Cette catégorie « critico-historiographique » est toutefois de portée opératoire, désignant des textes qui « sont encore à définir par rapport aux catégories consacrées des genres » (op. cit. : 807). Cette dénomination concerne une production qui recouvre des variétés de types d’écrits. Le parti pris est du reste de conserver pour chaque document la désignation du scripteur si elle est formulée. Nous retiendrons cette option méthodologique, désignant les cahiers par leur nom original quand ils en ont un.

Les livres de famille sont un objet de recherche construit comme un système, c’est-à-dire un ensemble d’une part doté de formes internes d’organisation (les livres de famille se rapportent de manières diverses à un modèle dominant), d’autre part prenant sens au sein du système plus vaste de la mémoire individuelle et collective (op. cit. : 810). Le terme permet de rendre compte du fait que ces livres ont « une structure d’ensemble binaire - mémoire familiale/patrimoine familial »,

‘ce qui justifie le choix d’écarter, pour la désignation d’ensemble de la production, les appellations techniques et spécifiques de ricordi ou de ricordanze plutôt réservées par leurs auteurs (…) aux notes sur le tout venant alors que le terme memoria renverrait davantage, selon certains auteurs du moins, aux informations qui sont dignes d’être transmises, voire transcrites dans un livre mémorial (op. cit. : 810).’

Ce modèle heuristique a permis de dégager trois traits fondamentaux de cette production, que les auteurs de l’article déclinent ainsi en se référant à Raul Mordenti 417  :

‘- la "conscience de soi", et en même temps la "représentation de soi" individuelle, en rapport avec le "nous familial" ;’ ‘- la conception du temps, qui assume également une fonction organisatrice de l’écriture et du livre ;’ ‘- le pouvoir d’écrire, qui illustre à la fois une capacité (alphabétisation) et un espace d’évolution conditionnés historiquement et socialement.’ ‘Chaque livre proposerait donc une combinatoire particulière de ces éléments déterminants et du rapport qui s’établit entre eux selon les milieux, les circonstances, les lieux (op. cit. : 811).’

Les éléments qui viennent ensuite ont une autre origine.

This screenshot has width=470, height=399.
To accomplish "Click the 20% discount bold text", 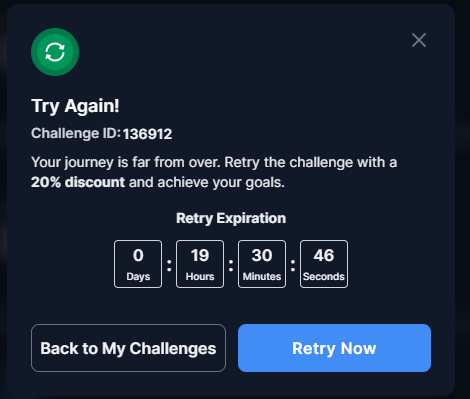I will tap(78, 182).
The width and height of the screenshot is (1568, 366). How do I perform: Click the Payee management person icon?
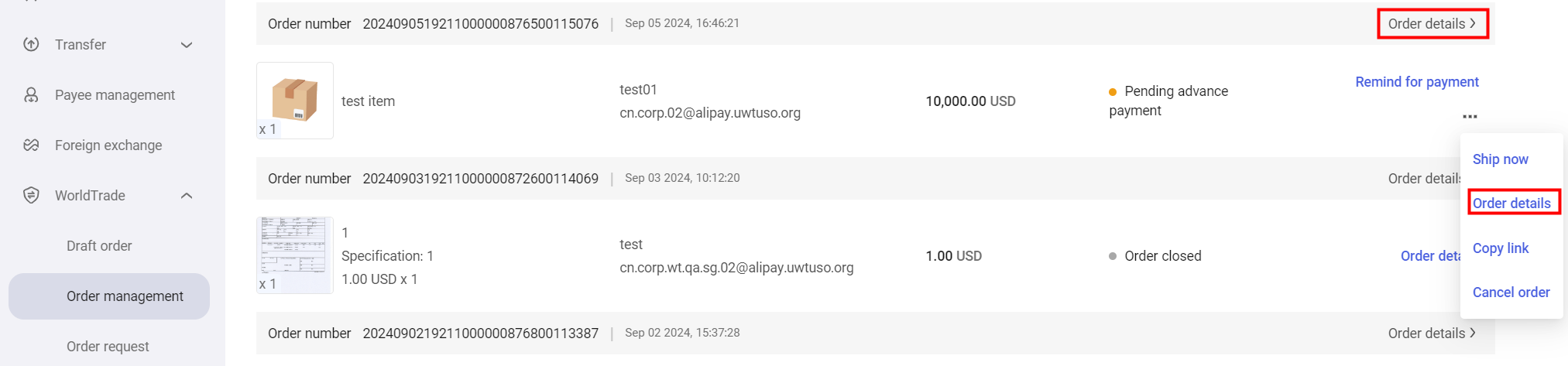(x=31, y=95)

Cette typologie, dont le dernier terme (le « pouvoir d’écrire ») est emprunté à un article d’Armando Petrucci (PETRUCCI, A. 1988), constitue un guide utile pour appréhender nos écrits.

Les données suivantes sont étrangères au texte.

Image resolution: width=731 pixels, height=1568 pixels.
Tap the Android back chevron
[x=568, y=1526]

Notons tout de même, et cela constitue une différence avec certains livres de raison français comme avec les cahiers de notre corpus, que pour les auteurs de l’article, « ces écritures domestiques codifiées dans leur forme, leur organisation interne et leur rituel se distinguent nettement des écrits professionnels - y compris pour un même auteur ou un même groupe - destinés à une consultation ouverte aux membres de la compagnie ou de la corporation » (op. cit. : 809). Pourtant, C. Cazalé Bérard et C. Klapisch-Zuber soulignent la « fluidité du genre », en raison de l’intrication qui demeure entre pratiques de notations comptables et chroniques familiales, et de la récurrence des « changements d’affectation du livre en cours de route » (op. cit. : 820-822).

Les différences avec notre corpus tiennent à la spécificité d’une tradition lettrée liée à des milieux commerçants urbains, et même, comme le précise C. Klapisch-Zuber dans son ouvrage sur la question, « privilégiés » (KLAPISCH-ZUBER, C. 1990). Or les milieux marchands ont développé des pratiques scripturaires intenses articulées autour d’une pluralité de supports : Jean Hébrard détaille ainsi les pratiques de marchands italiens mais aussi d’Europe du Nord qui attestent d’un important travail de réécriture d’un texte à l’autre (transversal à différents types de texte), et souligne la fréquence des pratiques de renvoi et d’indexation (HÉBRARD, J. 1999). Nous travaillons pour notre part dans des milieux où les pratiques de l’écrit commercial constituent également la matrice de certains écrits pour soi.

Cette revue des travaux sur les « livres de famille italiens » permet de souligner d’une part la présence de formes d’écriture proches de celle étudiées, qui renvoient à des situations complexes (expansion d’une culture lettrée, contextes diglossiques), d’autre part, un certain embarras des chercheurs face à ce type de textes, dont les caractérisations les plus opératoires s’avèrent les plus larges.

Notes
417.

Ce modèle est élaboré dans le premier volume consacré aux livres de famille en Italie de A. Cicchetti et R. Mordenti (CICCHETTI, A. & MORDENTI, R. 1985).